:: EXTRACTED MATERIAL ::
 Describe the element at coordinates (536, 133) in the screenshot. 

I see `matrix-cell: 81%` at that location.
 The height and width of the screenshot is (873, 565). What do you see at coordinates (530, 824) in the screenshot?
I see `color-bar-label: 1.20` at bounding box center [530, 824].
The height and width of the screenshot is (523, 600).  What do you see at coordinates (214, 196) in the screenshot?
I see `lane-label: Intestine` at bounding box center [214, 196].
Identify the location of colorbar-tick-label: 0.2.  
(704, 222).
:::
:: EXTRACTED MATERIAL ::
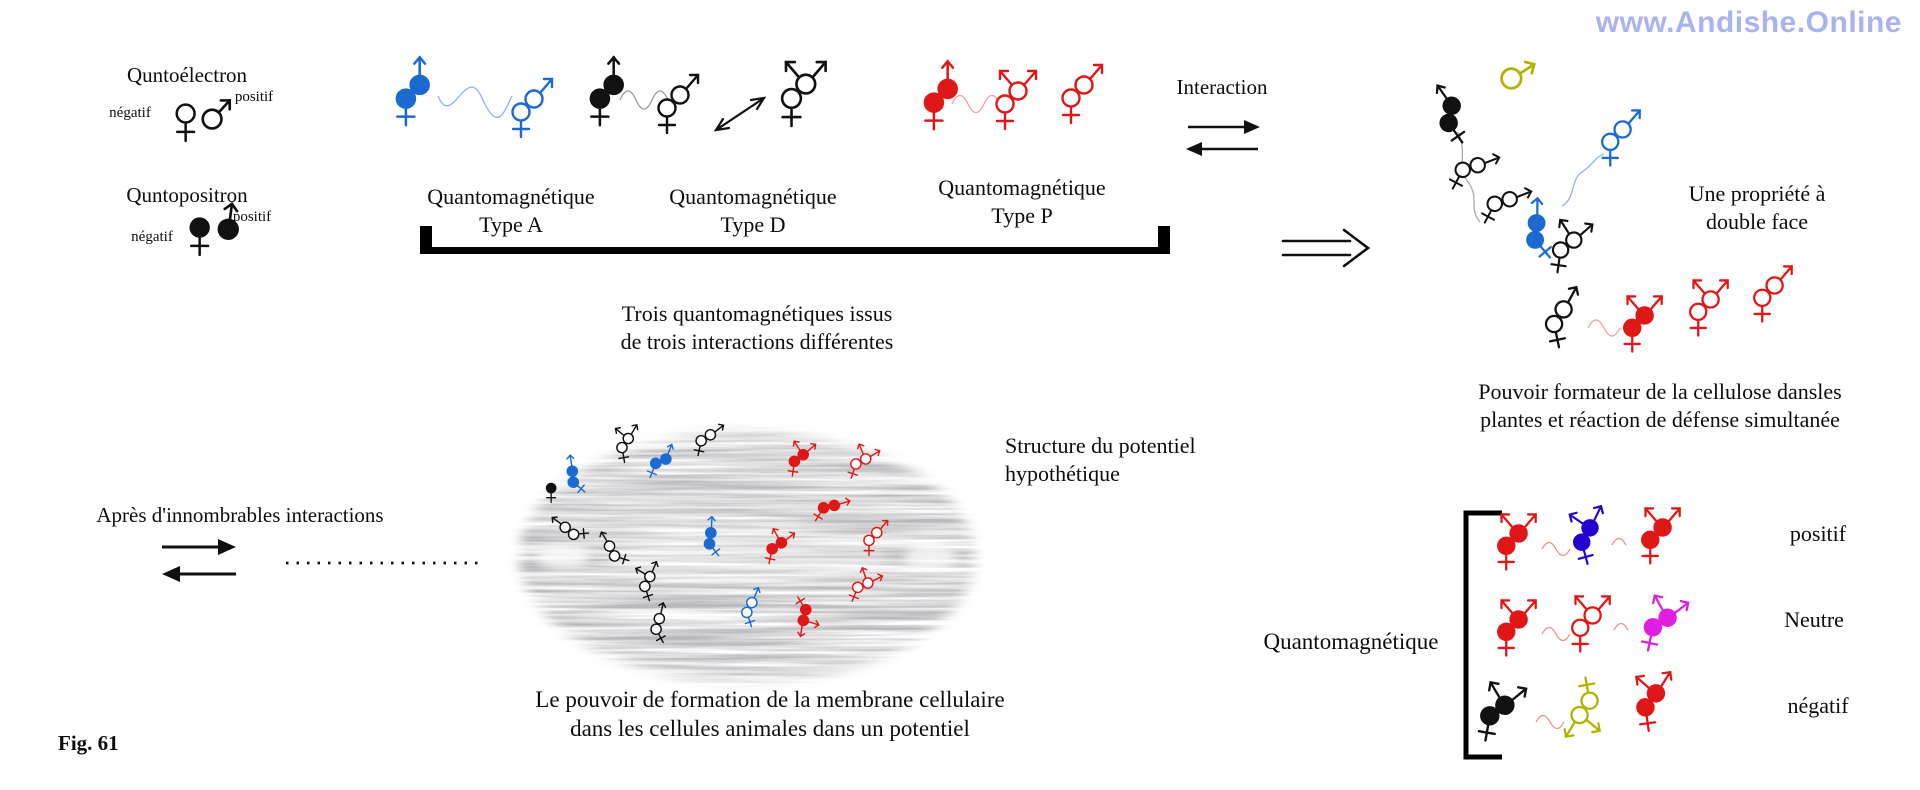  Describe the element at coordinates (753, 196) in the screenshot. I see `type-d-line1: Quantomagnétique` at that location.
:::
YOUR TASK:
Output the lines from the one with "The height and width of the screenshot is (523, 600)." to the one with "(704, 222)." as a Markdown table with the columns Row and Line, leaving out blank lines.

OUTPUT FOR THIS TASK:
| Row | Line |
|---|---|
| 1 | The height and width of the screenshot is (523, 600).  What do you see at coordinates (214, 196) in the screenshot? |
| 2 | I see `lane-label: Intestine` at bounding box center [214, 196]. |
| 3 | Identify the location of colorbar-tick-label: 0.2.   |
| 4 | (704, 222). |